Exercise task
Turn the rows from the beginning through the line containing "pos(266,460)", both included, into a numbered list without blank lines. Leave out the pictures.

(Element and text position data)
○ ○ ○ ○ ○

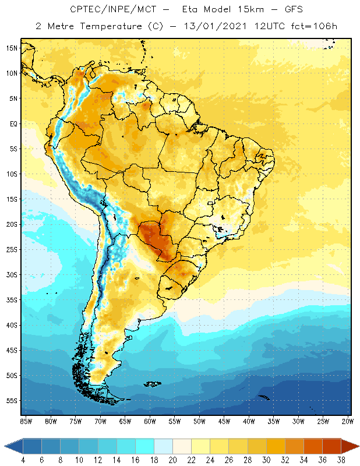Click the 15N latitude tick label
pos(12,48)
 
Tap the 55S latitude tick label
pos(12,401)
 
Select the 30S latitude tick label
pos(12,274)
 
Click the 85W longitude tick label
pos(26,421)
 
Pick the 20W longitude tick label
pos(348,421)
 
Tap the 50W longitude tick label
pos(199,421)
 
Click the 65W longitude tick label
pos(125,421)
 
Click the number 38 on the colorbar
pos(341,460)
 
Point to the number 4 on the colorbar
pos(23,460)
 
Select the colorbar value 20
pos(172,460)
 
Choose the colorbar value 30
pos(266,460)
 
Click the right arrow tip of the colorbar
pos(358,446)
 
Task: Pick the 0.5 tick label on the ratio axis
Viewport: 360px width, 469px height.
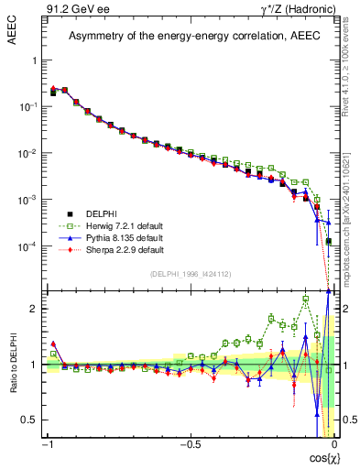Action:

○ ○ ○ ○ ○

Result below
1. Click the 15N latitude tick label
2. pos(12,48)
3. Tap the 55S latitude tick label
4. pos(12,401)
5. Select the 30S latitude tick label
6. pos(12,274)
7. Click the 85W longitude tick label
8. pos(26,421)
9. Pick the 20W longitude tick label
10. pos(348,421)
11. Tap the 50W longitude tick label
12. pos(199,421)
13. Click the 65W longitude tick label
14. pos(125,421)
15. Click the number 38 on the colorbar
16. pos(341,460)
17. Point to the number 4 on the colorbar
18. pos(23,460)
19. Select the colorbar value 20
20. pos(172,460)
21. Choose the colorbar value 30
22. pos(266,460)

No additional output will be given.